REFERENDUM POPOLARE CONFERMATIVO DELLA LEGGE COSTITUZIONALE DEL 20-21 SETTEMBRE 2020

 

Nella Gazzetta Ufficiale n. 180 del 18 luglio è stato pubblicato il decreto del Presidente della Repubblica del 17 luglio 2020 con il quale è stato nuovamente indetto, per i giorni di domenica 20  settembre e lunedì 21 settembre 2020, il referendum popolare, ai sensi dell’articolo 138, secondo  comma,  della  Costituzione,  confermativo  del  testo  della  legge  costituzionale  concernente «Modifiche agli articoli 56, 57 e 59 della Costituzione in materia di riduzione del numero dei  parlamentari», approvato in seconda votazione a maggioranza assoluta, ma inferiore ai due terzi dei  membri di ciascuna Camera, pubblicato nella Gazzetta Ufficiale n. 240 del 12 ottobre 2019.

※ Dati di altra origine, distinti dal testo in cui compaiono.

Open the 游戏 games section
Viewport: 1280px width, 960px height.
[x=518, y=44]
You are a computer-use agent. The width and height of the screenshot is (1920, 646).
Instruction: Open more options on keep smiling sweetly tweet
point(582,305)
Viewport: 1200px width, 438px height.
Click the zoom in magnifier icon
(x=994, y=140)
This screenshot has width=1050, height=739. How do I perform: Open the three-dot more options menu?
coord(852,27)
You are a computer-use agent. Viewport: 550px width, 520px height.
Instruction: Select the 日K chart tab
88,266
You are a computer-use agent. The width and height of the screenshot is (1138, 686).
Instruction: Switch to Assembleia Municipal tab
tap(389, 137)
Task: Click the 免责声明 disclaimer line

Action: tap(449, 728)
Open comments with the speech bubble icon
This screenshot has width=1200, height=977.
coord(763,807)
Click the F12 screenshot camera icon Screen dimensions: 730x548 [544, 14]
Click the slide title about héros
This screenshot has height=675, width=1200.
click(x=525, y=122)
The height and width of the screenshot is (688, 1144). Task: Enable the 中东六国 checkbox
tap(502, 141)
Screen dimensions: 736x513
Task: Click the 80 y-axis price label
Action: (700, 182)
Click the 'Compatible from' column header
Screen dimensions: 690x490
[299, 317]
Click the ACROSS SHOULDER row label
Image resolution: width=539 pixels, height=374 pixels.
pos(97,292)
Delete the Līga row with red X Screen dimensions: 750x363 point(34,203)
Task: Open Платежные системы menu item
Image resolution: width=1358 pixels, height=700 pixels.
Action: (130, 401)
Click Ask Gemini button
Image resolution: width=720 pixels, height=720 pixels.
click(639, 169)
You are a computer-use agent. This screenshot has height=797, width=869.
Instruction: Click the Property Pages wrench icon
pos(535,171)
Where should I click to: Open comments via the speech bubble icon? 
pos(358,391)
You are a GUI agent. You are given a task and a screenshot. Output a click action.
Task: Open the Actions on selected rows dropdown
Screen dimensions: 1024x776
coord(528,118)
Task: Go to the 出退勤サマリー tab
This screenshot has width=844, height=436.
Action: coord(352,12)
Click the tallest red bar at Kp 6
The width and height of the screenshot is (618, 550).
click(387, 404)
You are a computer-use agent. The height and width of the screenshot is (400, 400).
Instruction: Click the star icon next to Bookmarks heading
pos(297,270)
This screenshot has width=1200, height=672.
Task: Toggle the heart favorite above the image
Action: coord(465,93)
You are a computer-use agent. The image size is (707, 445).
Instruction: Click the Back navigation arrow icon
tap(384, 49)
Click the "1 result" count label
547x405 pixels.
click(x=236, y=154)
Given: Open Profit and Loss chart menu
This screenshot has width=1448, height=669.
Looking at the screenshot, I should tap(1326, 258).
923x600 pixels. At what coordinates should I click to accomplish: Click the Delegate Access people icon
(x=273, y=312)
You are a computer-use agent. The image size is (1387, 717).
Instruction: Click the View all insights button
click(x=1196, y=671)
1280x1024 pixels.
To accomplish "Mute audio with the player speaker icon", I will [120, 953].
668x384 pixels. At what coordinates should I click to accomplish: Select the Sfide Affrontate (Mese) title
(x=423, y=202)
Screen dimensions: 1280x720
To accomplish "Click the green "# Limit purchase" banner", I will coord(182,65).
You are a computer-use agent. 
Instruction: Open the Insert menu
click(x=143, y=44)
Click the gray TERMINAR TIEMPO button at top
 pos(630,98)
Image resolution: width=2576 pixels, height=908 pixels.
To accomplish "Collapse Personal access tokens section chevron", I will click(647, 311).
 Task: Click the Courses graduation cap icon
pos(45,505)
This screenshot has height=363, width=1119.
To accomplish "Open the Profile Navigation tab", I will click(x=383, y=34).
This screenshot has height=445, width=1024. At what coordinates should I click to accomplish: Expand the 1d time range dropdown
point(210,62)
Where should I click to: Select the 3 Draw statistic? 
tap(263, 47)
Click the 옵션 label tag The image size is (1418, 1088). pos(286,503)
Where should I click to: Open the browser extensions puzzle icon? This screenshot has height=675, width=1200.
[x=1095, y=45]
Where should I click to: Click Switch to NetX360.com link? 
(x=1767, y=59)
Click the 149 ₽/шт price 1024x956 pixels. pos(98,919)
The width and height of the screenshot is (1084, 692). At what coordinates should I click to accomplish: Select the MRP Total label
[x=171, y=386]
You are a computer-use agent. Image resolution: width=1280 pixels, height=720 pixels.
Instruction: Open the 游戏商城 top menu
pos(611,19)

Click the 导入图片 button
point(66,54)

Il testo del quesito referendario è il seguente:
«Approvate il testo della legge costituzionale concernente “Modifiche agli articoli 56, 57 e 59 della Costituzione in materia di riduzione del numero dei parlamentari”, approvato dal Parlamento e pubblicato nella Gazzetta Ufficiale della Repubblica italiana n. 240 del 12 ottobre 2019?».


Per le consultazioni in oggetto, ai sensi dell’art. 1-bis, comma 1, del decreto-legge 20 aprile  2020, n. 26, convertito, con modificazioni, dalla legge 19 giugno 2020, n. 59, le operazioni di voto si  svolgeranno la domenica, dalle ore 7 alle ore 23, e il lunedì, dalle ore 7 alle ore 15, in deroga a  quanto previsto dall’art. 1, comma 399, primo periodo, della legge 27 dicembre 2013, n. 147 (legge  di stabilità 2014); le operazioni di scrutinio avranno inizio subito dopo la chiusura della  votazione e l’accertamento del numero dei votanti.

 

 

 

 

MANIFESTO CONVOCAZIONE COMIZI ELETTORALI

Leggi

 

 

 


OPZIONE PER VOTO IN ITALIA

 

Si informano gli elettori che, per il Referendum del 20-21 settembre 2020, trovano applicazione le normative in merito all' OPZIONE PER IL VOTO IN ITALIA dei residenti all'estero.

 

Tale opzione deve essere esercitata entro il decimo giorno successivo all' indizione del referendum e cioè il 28 luglio 2020

 

L'opzione dovrà pervenire entro il termine sopraindicato all'Ufficio consolare operante nella circoscrizione di residenza dell'elettore.

 

MODULO PER L'ESERCIZIO DI VOTO IN ITALIA

 

 

 

 

ELETTORI TEMPORANEAMENTE RESIDENTI ALL'ESTERO

 

L'art. 4-bis, comma 2, della legge n.459/01, modificato da ultimo dall'articolo 6, comma 2, lett. a), della legge 3 novembre 2017, n.165, prevede che l'opzione di voto per corrispondenza degli elettori temporaneamente all'estero pervenga direttamente al comune d'iscrizione nelle liste elettorali entro il trentaduesimo giorno antecedente la data di votazione e, quindi, entro il 19 agosto p. v., in tempo utile per l'immediata comunicazione al Ministero dell'interno.


L'opzione dovrà pervenire al comune per posta, per telefax (039 6017346), per posta elettronica (urp@comune.arcore.mb.it) o per posta elettronica certificata (comune.arcore@pec.regione.lombardia.it), oppure potrà essere recapitata a mano anche da persona diversa dall'interessato.

 

 

Con riferimento al requisito della presenza dell'elettore all'estero per un periodo minimo di almeno tre mesi nel quale ricade la data di svolgimento della consultazione, si ritiene che tale espressa dichiarazione resa dall'elettore debba ritenersi valida ai fini dell'esercizio del diritto di voto all'estero; ciò, anche se l'interessato non si trovi all'estero al momento della domanda stessa, purché il periodo previsto e dichiarato di temporanea residenza comprenda la data stabilita per la votazione.
Quanto sopra, al fine di tutelare il diritto di elettorato attivo, garantendo comunque la corretta organizzazione e la regolarità del procedimento elettorale.

 

Può presentare opzione di voto per corrispondenza come temporaneo all'estero per motivi di lavoro, studio e cure mediche anche chi risulta residente all'estero nel territorio di altra sede consolare, ovvero chi svolge il Servizio civile all'estero.

Si segnala, infine, che per i familiari conviventi dei temporaneamente all'estero aventi diritto al voto per corrispondenza la legge non richiede il periodo previsto di tre mesi di temporanea residenza all'estero.